WHAT YOU HAVE TO DO
Using the records that follow, reproduce exactly the lines starting at the line containing "Open the hamburger menu in top bar" and ending at the line containing "Open the CY". Include both end lines and no pictures.

Data extracted from a collection
§

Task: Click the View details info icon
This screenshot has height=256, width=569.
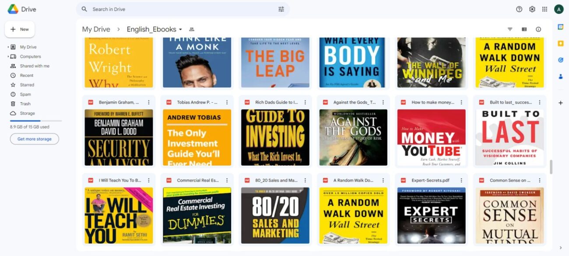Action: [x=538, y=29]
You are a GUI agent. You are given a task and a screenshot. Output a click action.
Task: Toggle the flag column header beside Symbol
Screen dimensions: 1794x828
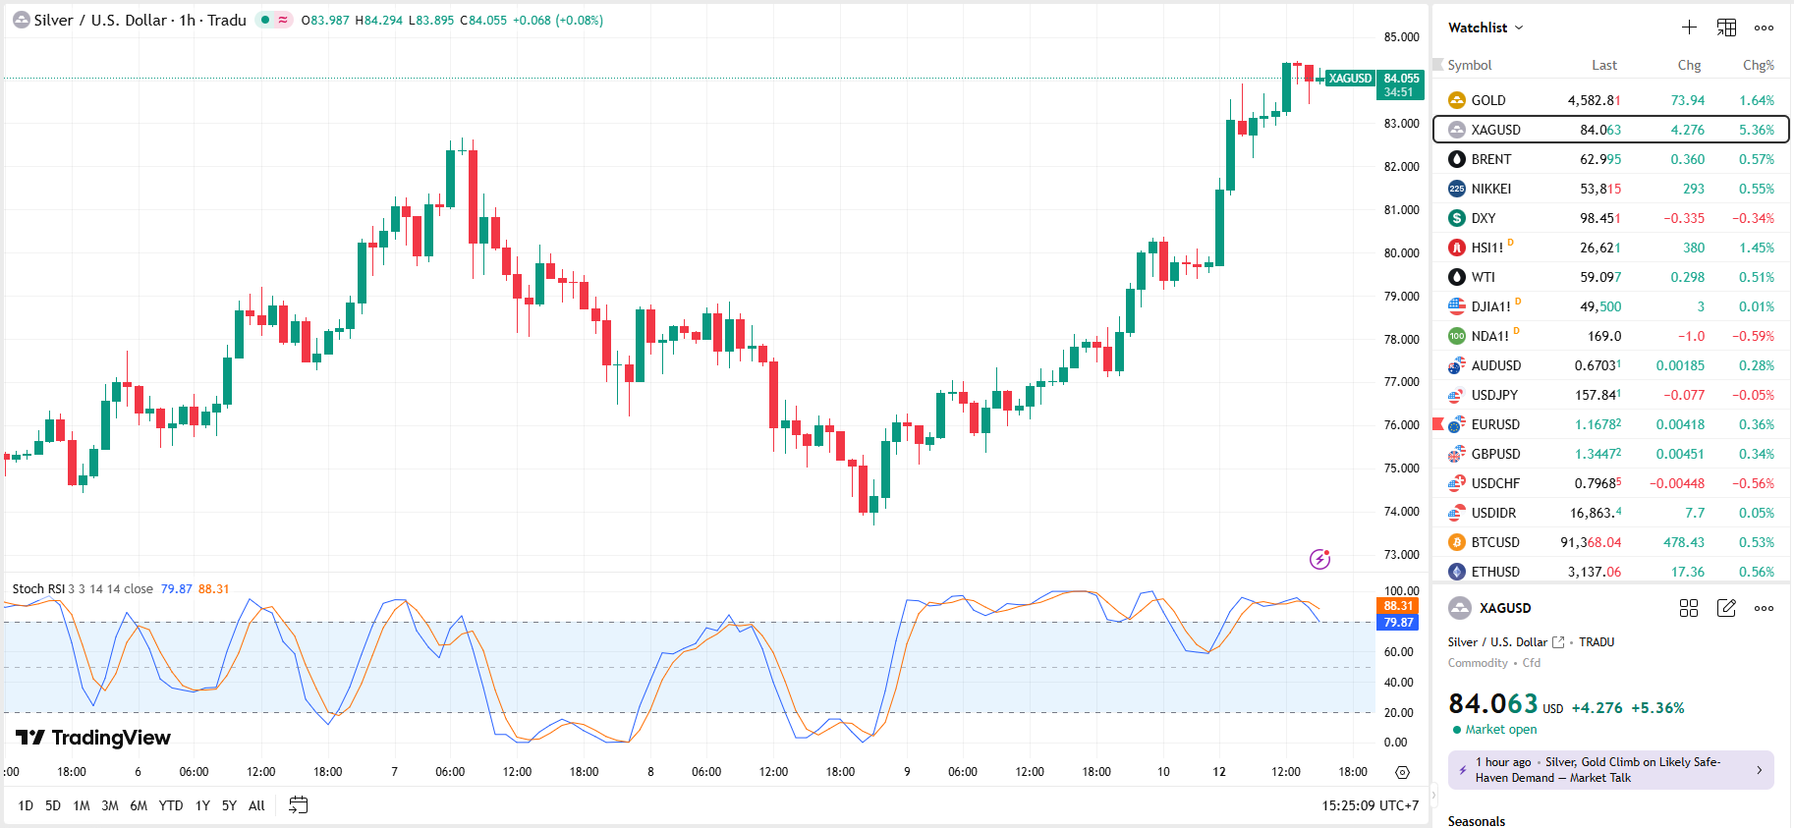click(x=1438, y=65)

§

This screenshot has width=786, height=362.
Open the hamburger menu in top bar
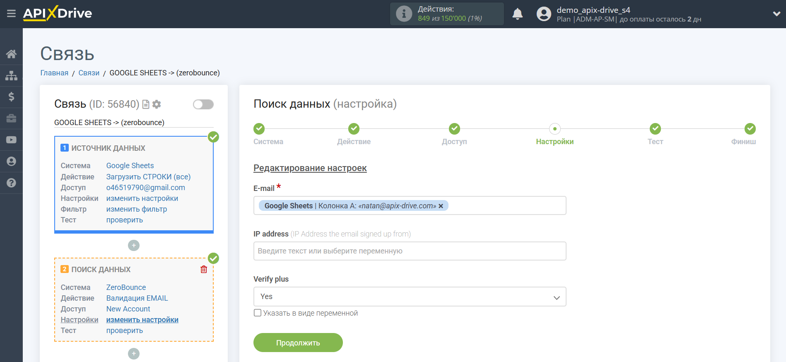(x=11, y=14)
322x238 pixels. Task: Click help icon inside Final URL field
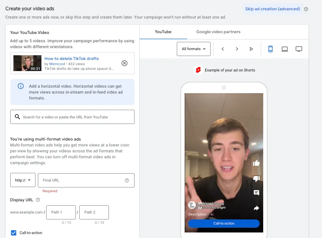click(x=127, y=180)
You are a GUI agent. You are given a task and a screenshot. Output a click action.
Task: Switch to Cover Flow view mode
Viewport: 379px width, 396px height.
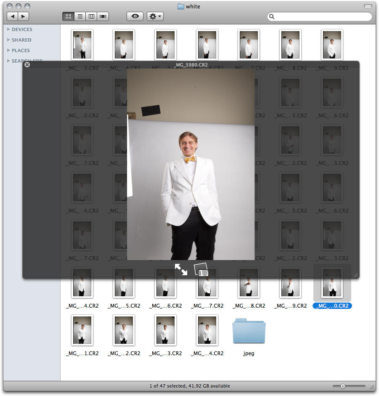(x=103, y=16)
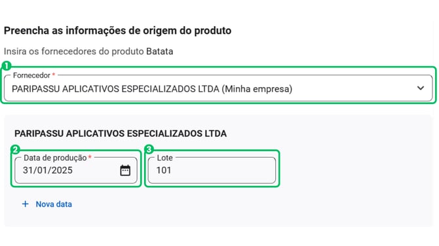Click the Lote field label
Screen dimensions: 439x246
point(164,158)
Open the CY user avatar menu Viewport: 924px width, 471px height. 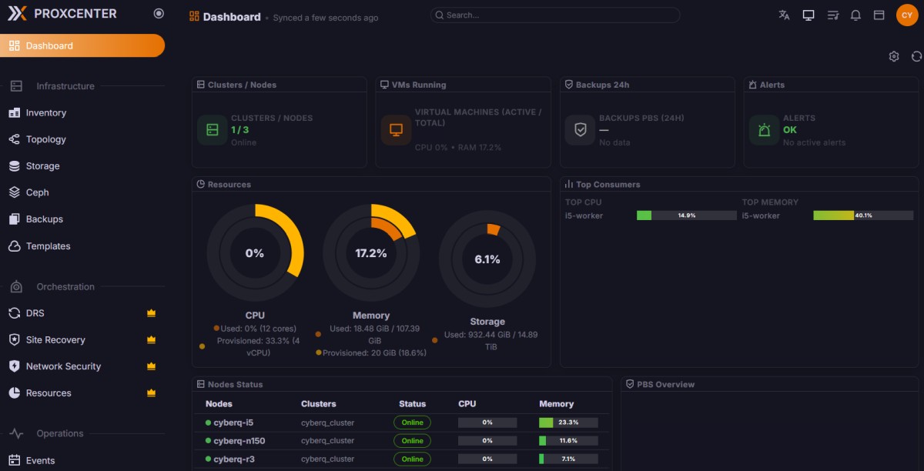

§

YOUR SOLUTION
Open the hamburger menu in top bar
(x=11, y=14)
322x238 pixels. Task: Click help icon inside Final URL field
click(x=127, y=180)
You are a GUI agent. You are given a task and a screenshot. Output a click action.
Task: Switch to Cover Flow view mode
Viewport: 379px width, 396px height.
(x=103, y=16)
Click the Lote field label
Screen dimensions: 439x246
point(164,158)
Open the CY user avatar menu Viewport: 924px width, 471px height. 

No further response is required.